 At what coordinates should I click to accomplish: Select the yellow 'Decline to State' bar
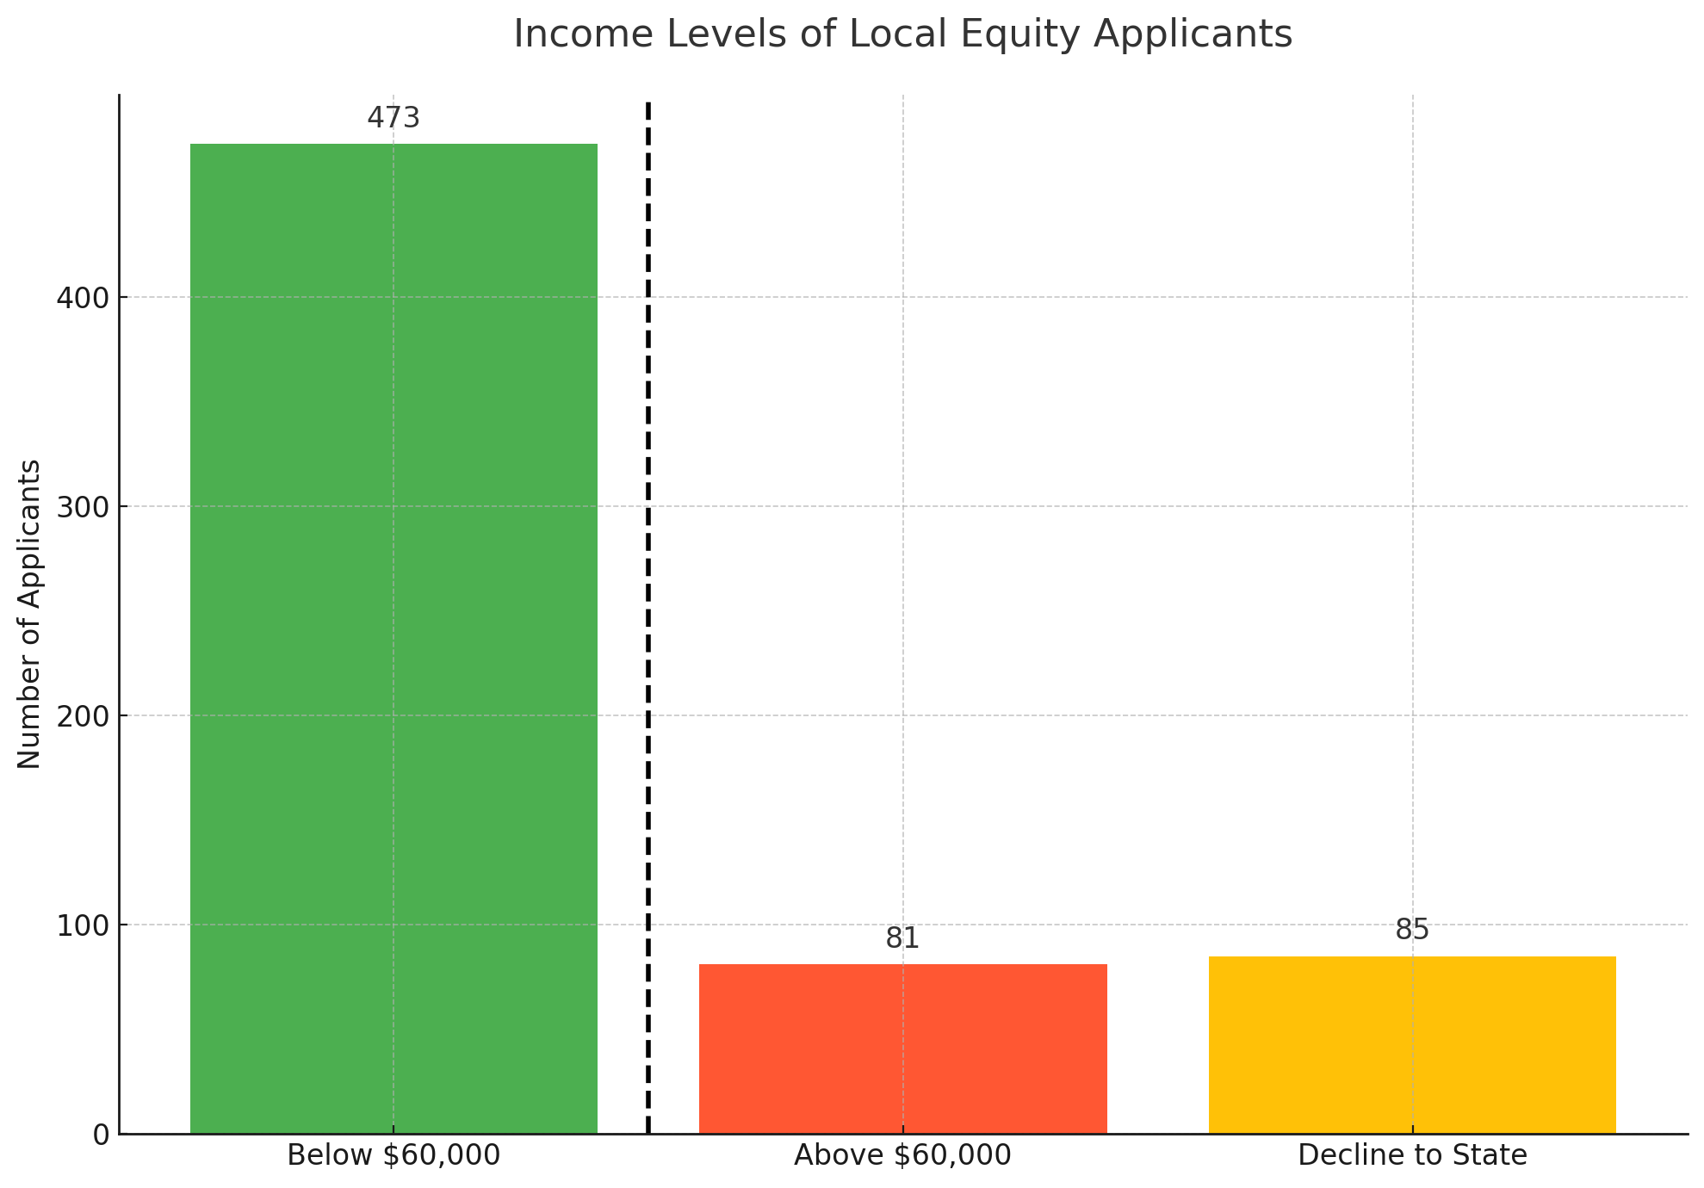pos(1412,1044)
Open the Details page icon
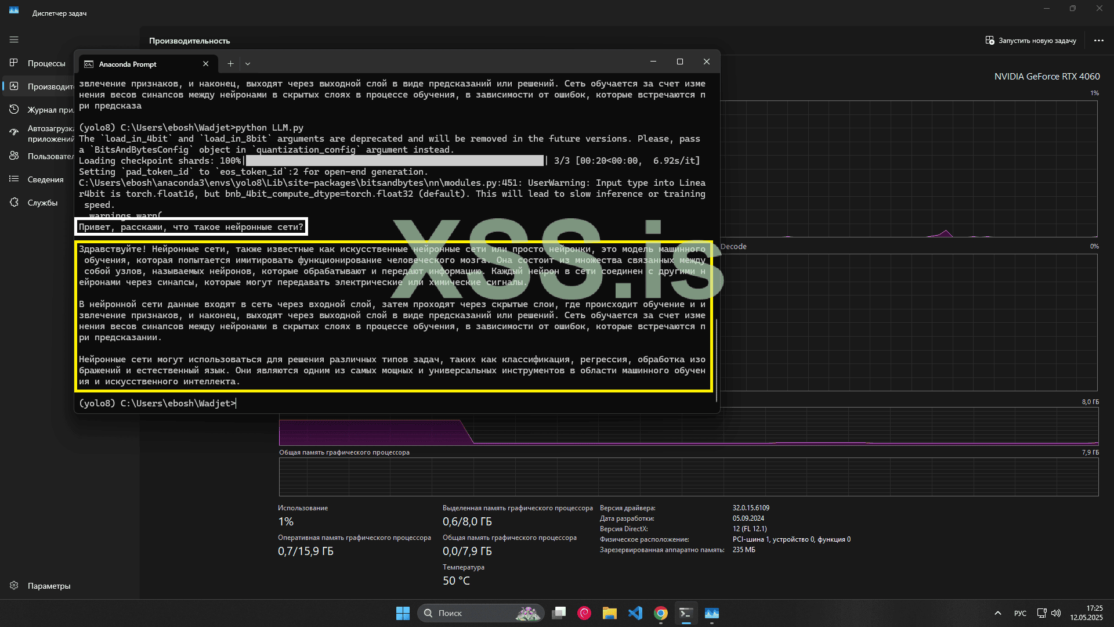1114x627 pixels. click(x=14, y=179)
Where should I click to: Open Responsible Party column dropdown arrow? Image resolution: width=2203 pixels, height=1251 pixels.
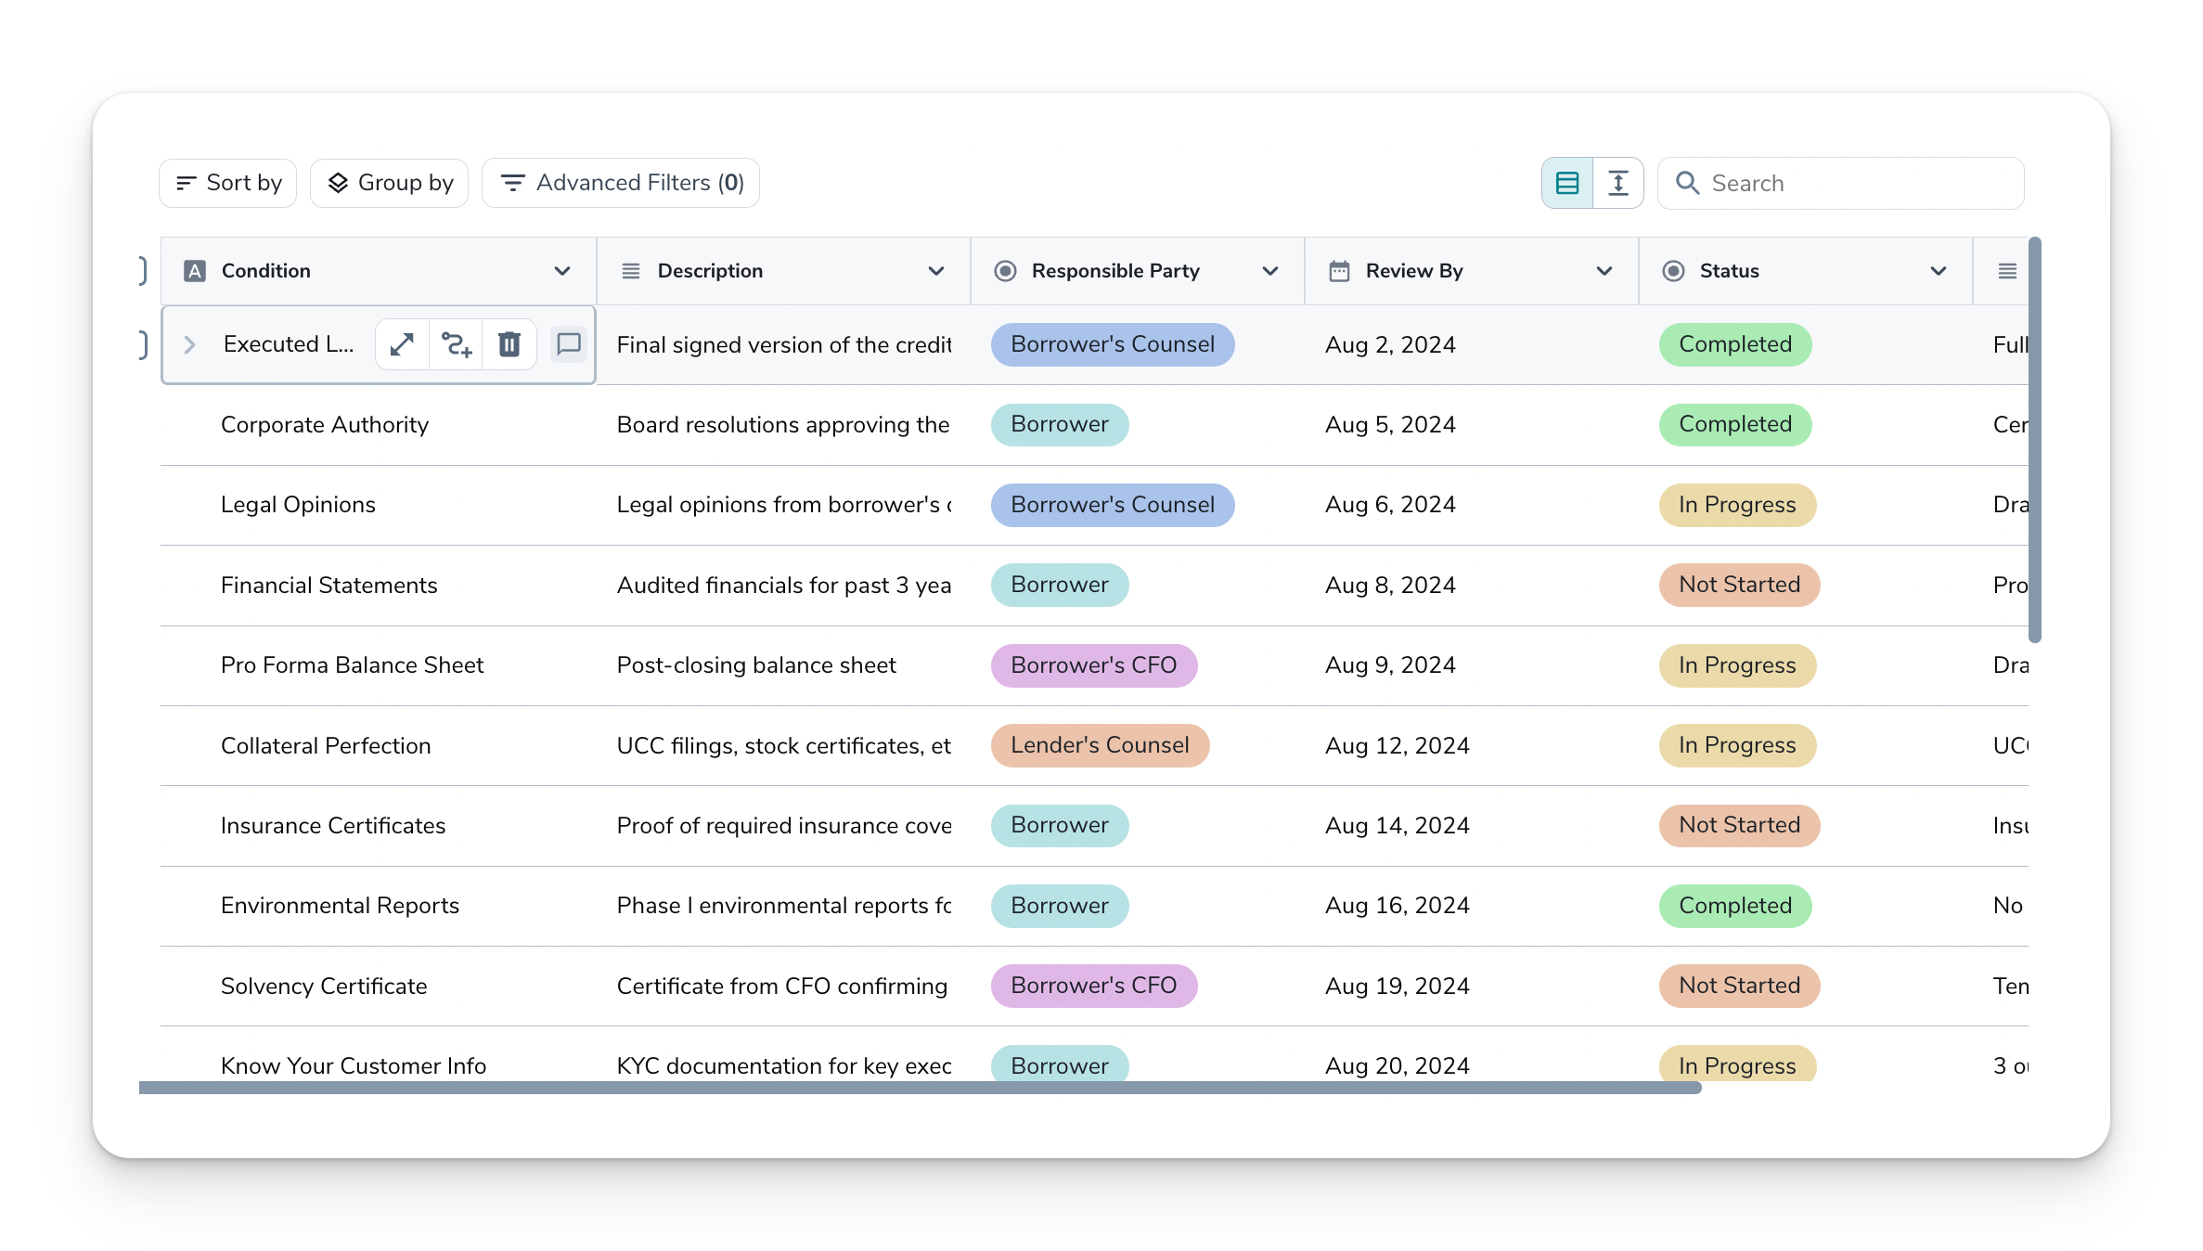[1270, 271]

§ §

» Your instructions: So that the copy stays exact, reproduce each record word for word and leave its images out.

» Result below:
 At what coordinates should I click to accomplish: Select the yellow 'Decline to State' bar
pos(1412,1044)
Open the Details page icon
1114x627 pixels. click(x=14, y=179)
Where should I click to: Open Responsible Party column dropdown arrow? Image resolution: width=2203 pixels, height=1251 pixels.
[1270, 271]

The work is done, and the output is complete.